- **What is being asked**:
Each entry that follows should be written again verbatim.

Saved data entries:
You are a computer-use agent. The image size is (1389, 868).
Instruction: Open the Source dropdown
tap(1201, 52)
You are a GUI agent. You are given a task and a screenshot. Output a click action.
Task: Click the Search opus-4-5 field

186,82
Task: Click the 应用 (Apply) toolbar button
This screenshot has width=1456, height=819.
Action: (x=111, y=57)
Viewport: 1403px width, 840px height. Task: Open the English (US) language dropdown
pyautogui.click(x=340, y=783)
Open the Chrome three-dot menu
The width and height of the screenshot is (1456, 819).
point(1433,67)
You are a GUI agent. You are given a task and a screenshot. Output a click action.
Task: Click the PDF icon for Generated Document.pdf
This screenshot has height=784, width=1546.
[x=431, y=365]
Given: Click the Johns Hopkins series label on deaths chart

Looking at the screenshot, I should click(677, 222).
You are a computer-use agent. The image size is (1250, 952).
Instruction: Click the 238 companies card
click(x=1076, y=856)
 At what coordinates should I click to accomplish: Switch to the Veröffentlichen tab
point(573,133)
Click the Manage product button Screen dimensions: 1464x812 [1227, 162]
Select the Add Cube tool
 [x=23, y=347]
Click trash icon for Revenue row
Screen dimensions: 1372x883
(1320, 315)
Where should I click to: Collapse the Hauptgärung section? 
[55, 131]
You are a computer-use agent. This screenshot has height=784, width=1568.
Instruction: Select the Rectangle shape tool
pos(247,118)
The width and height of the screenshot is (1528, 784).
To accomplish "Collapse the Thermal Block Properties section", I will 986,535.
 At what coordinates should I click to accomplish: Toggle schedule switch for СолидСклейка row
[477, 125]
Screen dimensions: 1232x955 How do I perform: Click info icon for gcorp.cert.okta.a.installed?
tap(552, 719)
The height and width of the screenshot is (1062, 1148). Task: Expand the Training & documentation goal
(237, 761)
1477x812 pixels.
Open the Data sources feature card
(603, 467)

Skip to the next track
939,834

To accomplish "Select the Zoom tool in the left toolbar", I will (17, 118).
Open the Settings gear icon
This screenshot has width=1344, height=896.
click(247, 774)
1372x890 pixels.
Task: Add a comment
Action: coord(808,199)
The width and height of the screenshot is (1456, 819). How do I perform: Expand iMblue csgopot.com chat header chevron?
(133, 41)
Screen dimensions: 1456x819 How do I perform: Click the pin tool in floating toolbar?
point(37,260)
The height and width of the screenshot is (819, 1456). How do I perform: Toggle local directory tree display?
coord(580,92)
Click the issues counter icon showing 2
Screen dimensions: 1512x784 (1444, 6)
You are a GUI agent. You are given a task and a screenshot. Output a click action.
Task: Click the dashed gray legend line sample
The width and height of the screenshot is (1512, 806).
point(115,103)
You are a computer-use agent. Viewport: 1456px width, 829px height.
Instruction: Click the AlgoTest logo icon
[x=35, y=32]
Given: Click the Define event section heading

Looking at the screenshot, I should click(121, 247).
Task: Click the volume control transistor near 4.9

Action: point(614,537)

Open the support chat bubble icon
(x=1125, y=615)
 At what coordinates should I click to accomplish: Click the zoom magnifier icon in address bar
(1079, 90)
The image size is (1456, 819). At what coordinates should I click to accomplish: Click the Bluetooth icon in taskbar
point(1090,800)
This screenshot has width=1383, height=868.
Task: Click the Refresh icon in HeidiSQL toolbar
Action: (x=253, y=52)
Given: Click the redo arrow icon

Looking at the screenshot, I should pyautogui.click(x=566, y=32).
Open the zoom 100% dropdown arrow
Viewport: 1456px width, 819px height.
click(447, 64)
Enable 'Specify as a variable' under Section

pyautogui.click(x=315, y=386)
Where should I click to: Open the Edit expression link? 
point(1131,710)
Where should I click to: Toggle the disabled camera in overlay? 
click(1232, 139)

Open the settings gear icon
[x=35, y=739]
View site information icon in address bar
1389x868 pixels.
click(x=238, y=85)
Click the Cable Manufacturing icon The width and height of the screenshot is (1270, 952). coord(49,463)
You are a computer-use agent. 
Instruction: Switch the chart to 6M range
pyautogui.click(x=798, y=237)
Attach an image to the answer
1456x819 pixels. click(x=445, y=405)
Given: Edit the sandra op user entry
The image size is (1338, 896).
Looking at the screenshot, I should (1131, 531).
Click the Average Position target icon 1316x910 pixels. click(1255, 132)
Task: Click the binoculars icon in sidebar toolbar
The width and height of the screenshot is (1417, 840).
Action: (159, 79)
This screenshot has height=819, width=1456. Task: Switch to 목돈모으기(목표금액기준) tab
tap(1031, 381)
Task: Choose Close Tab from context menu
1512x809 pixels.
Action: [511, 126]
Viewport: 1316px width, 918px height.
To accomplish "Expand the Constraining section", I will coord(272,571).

- **Exercise response**:
You are a computer-use agent. The image size is (1389, 868).
Instruction: Open the Source dropdown
tap(1201, 52)
You are a GUI agent. You are given a task and a screenshot. Output a click action.
Task: Click the Search opus-4-5 field

186,82
Task: Click the 应用 (Apply) toolbar button
This screenshot has width=1456, height=819.
Action: (x=111, y=57)
Viewport: 1403px width, 840px height. Task: Open the English (US) language dropdown
pyautogui.click(x=340, y=783)
Open the Chrome three-dot menu
The width and height of the screenshot is (1456, 819).
point(1433,67)
You are a GUI agent. You are given a task and a screenshot. Output a click action.
Task: Click the PDF icon for Generated Document.pdf
This screenshot has height=784, width=1546.
[x=431, y=365]
Given: Click the Johns Hopkins series label on deaths chart

Looking at the screenshot, I should click(677, 222).
You are a computer-use agent. The image size is (1250, 952).
Instruction: Click the 238 companies card
click(x=1076, y=856)
 At what coordinates should I click to accomplish: Switch to the Veröffentlichen tab
point(573,133)
Click the Manage product button Screen dimensions: 1464x812 [1227, 162]
Select the Add Cube tool
 [x=23, y=347]
Click trash icon for Revenue row
Screen dimensions: 1372x883
(1320, 315)
Where should I click to: Collapse the Hauptgärung section? 
[55, 131]
You are a computer-use agent. This screenshot has height=784, width=1568.
Instruction: Select the Rectangle shape tool
pos(247,118)
The width and height of the screenshot is (1528, 784).
To accomplish "Collapse the Thermal Block Properties section", I will 986,535.
 At what coordinates should I click to accomplish: Toggle schedule switch for СолидСклейка row
[477, 125]
Screen dimensions: 1232x955 How do I perform: Click info icon for gcorp.cert.okta.a.installed?
tap(552, 719)
The height and width of the screenshot is (1062, 1148). Task: Expand the Training & documentation goal
(237, 761)
1477x812 pixels.
Open the Data sources feature card
(603, 467)

Skip to the next track
939,834

To accomplish "Select the Zoom tool in the left toolbar", I will (17, 118).
Open the Settings gear icon
This screenshot has width=1344, height=896.
click(247, 774)
1372x890 pixels.
Task: Add a comment
Action: coord(808,199)
The width and height of the screenshot is (1456, 819). How do I perform: Expand iMblue csgopot.com chat header chevron?
(133, 41)
Screen dimensions: 1456x819 How do I perform: Click the pin tool in floating toolbar?
point(37,260)
The height and width of the screenshot is (819, 1456). How do I perform: Toggle local directory tree display?
coord(580,92)
Click the issues counter icon showing 2
Screen dimensions: 1512x784 (1444, 6)
You are a GUI agent. You are given a task and a screenshot. Output a click action.
Task: Click the dashed gray legend line sample
The width and height of the screenshot is (1512, 806).
point(115,103)
You are a computer-use agent. Viewport: 1456px width, 829px height.
Instruction: Click the AlgoTest logo icon
[x=35, y=32]
Given: Click the Define event section heading

Looking at the screenshot, I should click(121, 247).
Task: Click the volume control transistor near 4.9

Action: point(614,537)

Open the support chat bubble icon
(x=1125, y=615)
 At what coordinates should I click to accomplish: Click the zoom magnifier icon in address bar
(1079, 90)
The image size is (1456, 819). At what coordinates should I click to accomplish: Click the Bluetooth icon in taskbar
point(1090,800)
This screenshot has width=1383, height=868.
Task: Click the Refresh icon in HeidiSQL toolbar
Action: (x=253, y=52)
Given: Click the redo arrow icon

Looking at the screenshot, I should pyautogui.click(x=566, y=32).
Open the zoom 100% dropdown arrow
Viewport: 1456px width, 819px height.
click(447, 64)
Enable 'Specify as a variable' under Section

pyautogui.click(x=315, y=386)
Where should I click to: Open the Edit expression link? 
point(1131,710)
Where should I click to: Toggle the disabled camera in overlay? 
click(1232, 139)

Open the settings gear icon
[x=35, y=739]
View site information icon in address bar
1389x868 pixels.
click(x=238, y=85)
Click the Cable Manufacturing icon The width and height of the screenshot is (1270, 952). coord(49,463)
You are a computer-use agent. 
Instruction: Switch the chart to 6M range
pyautogui.click(x=798, y=237)
Attach an image to the answer
1456x819 pixels. click(x=445, y=405)
Given: Edit the sandra op user entry
The image size is (1338, 896).
Looking at the screenshot, I should (1131, 531).
Click the Average Position target icon 1316x910 pixels. click(1255, 132)
Task: Click the binoculars icon in sidebar toolbar
The width and height of the screenshot is (1417, 840).
Action: (159, 79)
This screenshot has height=819, width=1456. Task: Switch to 목돈모으기(목표금액기준) tab
tap(1031, 381)
Task: Choose Close Tab from context menu
1512x809 pixels.
Action: [511, 126]
Viewport: 1316px width, 918px height.
To accomplish "Expand the Constraining section", I will coord(272,571).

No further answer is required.